Study takes new angle on spread of tuberculosis

Philip Hill. Photo: supplied
Philip Hill. Photo: supplied
As tuberculosis (Tb) continues to kill about a million people a year around the globe, research has turned to studying whether people with Tb who show no symptoms are unknowingly spreading it.

University of Otago Global Health Institute researcher Prof Philip Hill is part of an international team working on the "groundbreaking" new study, which could potentially change the way the world tackles the disease.

The Asymptomatic Tb Transmission in Indonesia and South Africa Study recently received about $NZ34 million from the Gates Foundation and the Wellcome Trust, to address the critical gap in understanding transmission.

Prof Hill said asymptomatic Tb was one of the most complex issues hindering progress in the fight against the infection.

His role will be to co-lead the project’s epidemiological research component with Africa Health Research Institute (AHRI) and University of Alabama Birmingham researcher Prof Emily Wong.

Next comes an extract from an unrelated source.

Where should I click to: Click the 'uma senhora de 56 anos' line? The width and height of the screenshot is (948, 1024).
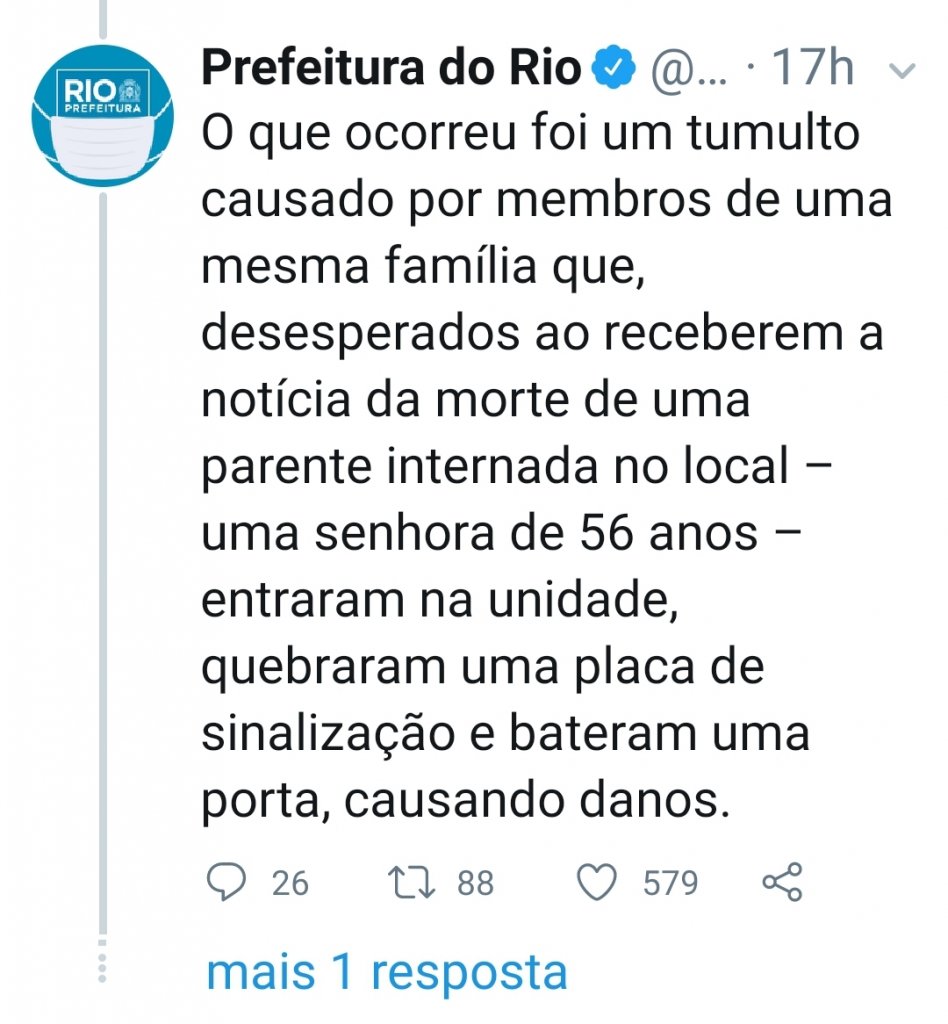(x=501, y=534)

For the study, he said researchers from AHRI and Padjadjaran University would recruit 90,000 adult volunteers from households with children, to take part in community-based Tb screening in South Africa and Indonesia.

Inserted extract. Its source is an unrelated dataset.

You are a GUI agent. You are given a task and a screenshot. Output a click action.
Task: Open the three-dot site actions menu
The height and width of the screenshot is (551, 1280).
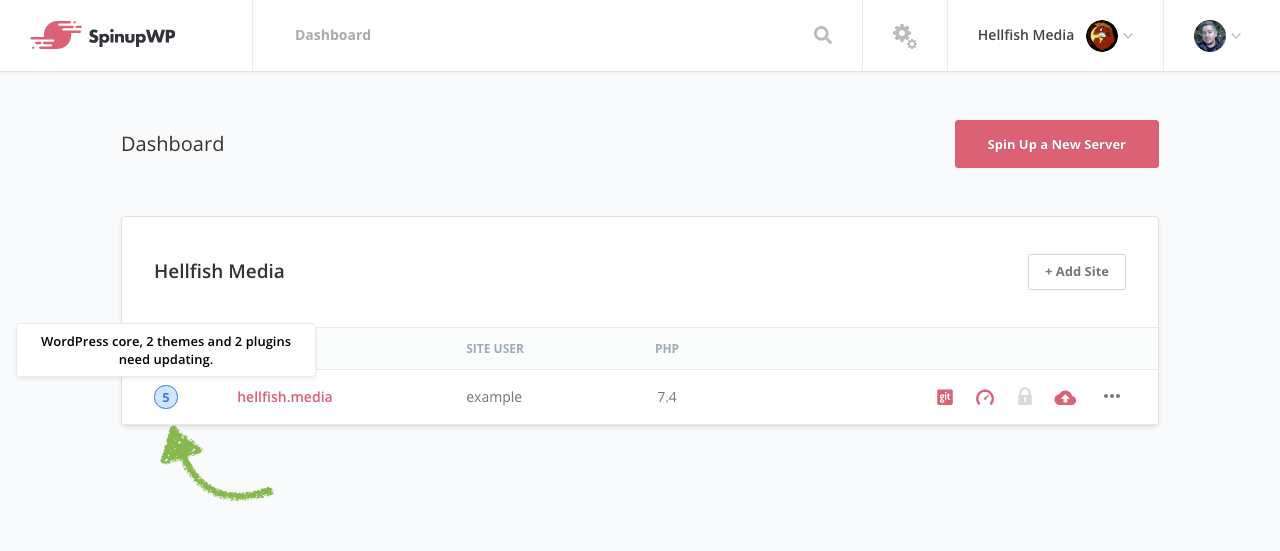[1112, 396]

Among volunteering households, children would be tested for immune responses to Mycobacterium tuberculosis complex — the bacteria that cause Tb — enabling the study team to assess whether asymptomatic Tb in adults was contributing to transmission within families.

Prof Hill said Tb was essentially uncontrolled in high-burden countries.

"When we do surveys in the community, we find that half the cases that are diagnosed, do not have symptoms of Tb.

"There is increasing evidence that these people, who don’t tend to go to the health facility unless they start to feel sick, are transmitting the pathogen to others.

"This study is trying to quantify the amount of Tb transmission from these asymptomatic people."

The project would also integrate innovative diagnostics and biological investigations.

These include testing of exhaled breath and biobanking of blood samples to support cutting-edge research to help grow understanding about asymptomatic Tb, and to detect the condition earlier.

Mathematical modelling studies would extrapolate the findings to the global situation, he said.

Prof Wong said at present, the disease was only detected when people sought care at clinics and hospitals when they felt sick.

"If the study shows that people who feel well have infectious asymptomatic Tb, then we might have to flip the paradigm of global Tb control away from clinics and screen people in their communities."